Martyr of the Week: Eastern Christians during the Crusades

As a reminder, for Lent I wanted to explore a bit of a darker part of our Christian heritage and I’m going to look back to a few examples when fellow Christians were killed by other Christians. The goal of this exercise is to help me and you examine our hearts and see where we may have felt similar towards other brothers and sisters in the faith.

“You have heard that it was said to those who lived long ago, Don’t commit murder, and all who commit murder will be in danger of judgment. But I say to you that everyone who is angry with their brother or sister will be in danger of judgment. If they say to their brother or sister, ‘You idiot,’ they will be in danger of being condemned by the governing council. And if they say, ‘You fool,’ they will be in danger of fiery hell.”
Matthew 5:21-22 (CEB)

The Entry of the Crusaders into Constantinople by Ferdinand-Victor-Eugène Delacroix, 1840.

The Entry of the Crusaders into Constantinople by Ferdinand-Victor-Eugène Delacroix, 1840.
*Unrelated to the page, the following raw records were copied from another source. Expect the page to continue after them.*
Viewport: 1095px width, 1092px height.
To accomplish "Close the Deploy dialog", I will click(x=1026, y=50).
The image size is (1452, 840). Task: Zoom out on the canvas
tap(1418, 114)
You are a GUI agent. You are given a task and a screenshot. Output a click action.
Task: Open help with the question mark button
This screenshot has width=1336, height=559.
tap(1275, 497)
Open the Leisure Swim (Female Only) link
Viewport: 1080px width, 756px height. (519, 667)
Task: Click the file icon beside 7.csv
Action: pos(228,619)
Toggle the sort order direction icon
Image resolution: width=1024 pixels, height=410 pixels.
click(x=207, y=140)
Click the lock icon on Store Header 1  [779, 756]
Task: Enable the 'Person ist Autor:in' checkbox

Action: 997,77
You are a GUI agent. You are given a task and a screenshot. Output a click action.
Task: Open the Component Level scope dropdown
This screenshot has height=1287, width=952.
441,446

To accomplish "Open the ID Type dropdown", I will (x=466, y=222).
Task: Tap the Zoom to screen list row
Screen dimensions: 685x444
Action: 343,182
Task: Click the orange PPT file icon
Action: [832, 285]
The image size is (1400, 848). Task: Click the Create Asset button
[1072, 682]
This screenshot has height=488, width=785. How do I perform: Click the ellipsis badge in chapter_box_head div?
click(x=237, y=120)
The issue I want to explore today is not a specific martyr but an event in Christian history that lead to the deaths of many Christians at the hands of other Christians all under the guise of being sent by God to retake the Holy Land.  Of course I’m talking about the Crusades, one of the (in my opinion) most lamentable parts of our Christian heritage.  The Crusades began around 1095 promoted by Pope Urban II as a “Just War” willed by God to retake the Holy Land from the Muslims and lending assistance to the Eastern, Byzantine Empire who had requested military support against invading Seljuk Turks. What would then transpire over the next two hundred years were repeated crusades for various reasons, almost all justified by the Church, that resulted in the deaths of numerous Muslims, Jews and Eastern Christians at the hands of Christians from the West.  The Crusaders were often promised complete remission of sins for taking up arms and were considered “Knights for Christ” or “The Faithful of Saint Peter”.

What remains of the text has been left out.